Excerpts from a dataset
------

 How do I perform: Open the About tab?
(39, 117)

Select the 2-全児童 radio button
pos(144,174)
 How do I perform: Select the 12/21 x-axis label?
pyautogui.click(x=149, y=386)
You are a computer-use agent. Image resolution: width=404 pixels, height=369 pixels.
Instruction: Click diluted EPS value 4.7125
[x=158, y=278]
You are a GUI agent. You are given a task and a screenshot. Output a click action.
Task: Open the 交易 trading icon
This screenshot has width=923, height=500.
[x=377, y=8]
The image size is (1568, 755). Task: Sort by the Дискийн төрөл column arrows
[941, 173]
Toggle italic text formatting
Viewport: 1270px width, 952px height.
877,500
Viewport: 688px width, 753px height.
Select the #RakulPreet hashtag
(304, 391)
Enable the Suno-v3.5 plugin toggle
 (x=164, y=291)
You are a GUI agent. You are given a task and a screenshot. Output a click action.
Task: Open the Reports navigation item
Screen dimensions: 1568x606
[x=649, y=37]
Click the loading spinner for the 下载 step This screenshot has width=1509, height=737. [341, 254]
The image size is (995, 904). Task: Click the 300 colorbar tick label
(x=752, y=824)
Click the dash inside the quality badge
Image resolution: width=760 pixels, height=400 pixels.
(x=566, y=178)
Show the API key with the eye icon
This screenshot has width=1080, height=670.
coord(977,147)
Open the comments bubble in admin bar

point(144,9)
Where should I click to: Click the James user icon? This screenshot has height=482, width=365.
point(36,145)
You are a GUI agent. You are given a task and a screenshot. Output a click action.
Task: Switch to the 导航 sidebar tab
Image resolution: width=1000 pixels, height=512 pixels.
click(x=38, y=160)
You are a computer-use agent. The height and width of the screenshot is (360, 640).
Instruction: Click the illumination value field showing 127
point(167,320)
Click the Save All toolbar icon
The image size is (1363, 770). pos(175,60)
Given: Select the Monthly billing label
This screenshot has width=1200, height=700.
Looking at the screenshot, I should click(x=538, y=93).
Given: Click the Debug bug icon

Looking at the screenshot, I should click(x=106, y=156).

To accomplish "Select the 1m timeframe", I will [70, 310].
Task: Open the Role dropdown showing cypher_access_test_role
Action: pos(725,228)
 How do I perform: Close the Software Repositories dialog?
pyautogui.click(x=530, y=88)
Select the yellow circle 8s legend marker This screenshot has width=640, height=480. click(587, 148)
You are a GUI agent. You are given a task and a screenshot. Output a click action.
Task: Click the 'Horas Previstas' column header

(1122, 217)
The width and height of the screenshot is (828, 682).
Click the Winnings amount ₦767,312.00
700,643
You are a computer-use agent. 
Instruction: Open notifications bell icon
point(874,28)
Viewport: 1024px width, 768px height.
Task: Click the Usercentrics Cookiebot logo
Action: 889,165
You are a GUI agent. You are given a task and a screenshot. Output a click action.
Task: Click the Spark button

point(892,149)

------

▸ **Task to complete**: Write out exactly the lines that run from the one containing "Click the Save All toolbar icon" to the end of the records, both end lines included.

▸ **Task answer**:
Click the Save All toolbar icon
The image size is (1363, 770). pos(175,60)
Given: Select the Monthly billing label
This screenshot has width=1200, height=700.
Looking at the screenshot, I should click(x=538, y=93).
Given: Click the Debug bug icon

Looking at the screenshot, I should click(x=106, y=156).

To accomplish "Select the 1m timeframe", I will [70, 310].
Task: Open the Role dropdown showing cypher_access_test_role
Action: pos(725,228)
 How do I perform: Close the Software Repositories dialog?
pyautogui.click(x=530, y=88)
Select the yellow circle 8s legend marker This screenshot has width=640, height=480. click(587, 148)
You are a GUI agent. You are given a task and a screenshot. Output a click action.
Task: Click the 'Horas Previstas' column header

(1122, 217)
The width and height of the screenshot is (828, 682).
Click the Winnings amount ₦767,312.00
700,643
You are a computer-use agent. 
Instruction: Open notifications bell icon
point(874,28)
Viewport: 1024px width, 768px height.
Task: Click the Usercentrics Cookiebot logo
Action: 889,165
You are a GUI agent. You are given a task and a screenshot. Output a click action.
Task: Click the Spark button

point(892,149)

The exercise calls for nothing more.